Nearly 95% of the merchandise sold at Central is bought on installment credit, he said.
Pineda said the company is at relatively little risk with its first-time credit policy.
“We have seen that (Latinos’) rate of paying on time and paying the loan is better than other” ethnic groups, Pineda said. “They’re reliable. It’s part of their culture.”
The stores, which cash paychecks for those with a credit account, also lets customers apply for a one-year, unsecured personal loan for up to $1,000, Cypres said. “It’s really an extension of our credit business.”
Central began the program during the 1992 holiday season when it made about 3,000 loans. Between mid-November and the end of December, 1993, Cypres said 8,500 loans were extended to customers. Because of favorable response, loans are being offered year-round. In January of this year, 1,000 loans were approved.

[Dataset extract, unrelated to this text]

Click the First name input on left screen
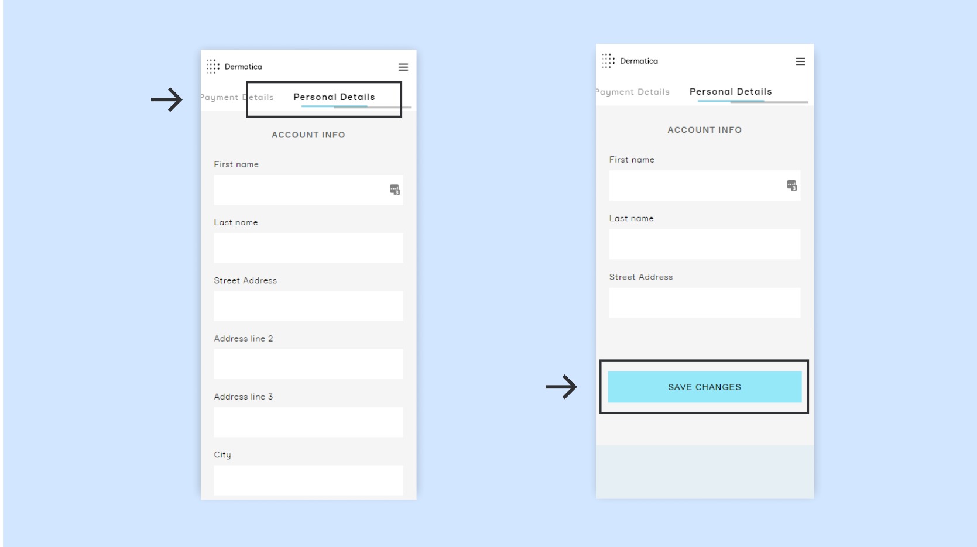977x547 pixels. [308, 190]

In addition, Cypres said the company has joined with Wells Fargo Bank, one of the investors in West Coast Private Equity Partners, in a program to offer home loans.
“What we’re trying to do with Wells Fargo is become a full-fledged finance company where customers can come into one place and get a loan for their particular needs,” Cypres said.
Kathleen Shilkret, spokeswoman for Wells Fargo, said the bank will design a program to offer home loans to qualified customers.
“We find that we are able to piggyback on a company that is able to serve Latino customers and that has found a way to effectively assess credit risk in ways we’re not able to do in a market we wish to be in,” Shilkret said.
To reach its Latino customers, Central spends heavily on advertising. Ads are aired on local Spanish-language radio and television stations, and a color catalogue of about 30 pages is printed in Spanish and English six times a year.
“The image we’re trying to get across is that we’re proud to be Latinos,” said Fernando Lozano, president of Lozano Communications in Los Angeles, which handles Central’s advertising.
Lozano said most retail competitors are failing to meet the needs of the Latino shopper.
“You need a cultural understanding before you can address this market,” he said. “The store that correctly addresses the Hispanic market is going to gain recognition and have people buying in their stores.
“Central is trying to do that. (They’re) on the right track. When a Hispanic feels comfortable in the store they will come back and shop again and again.”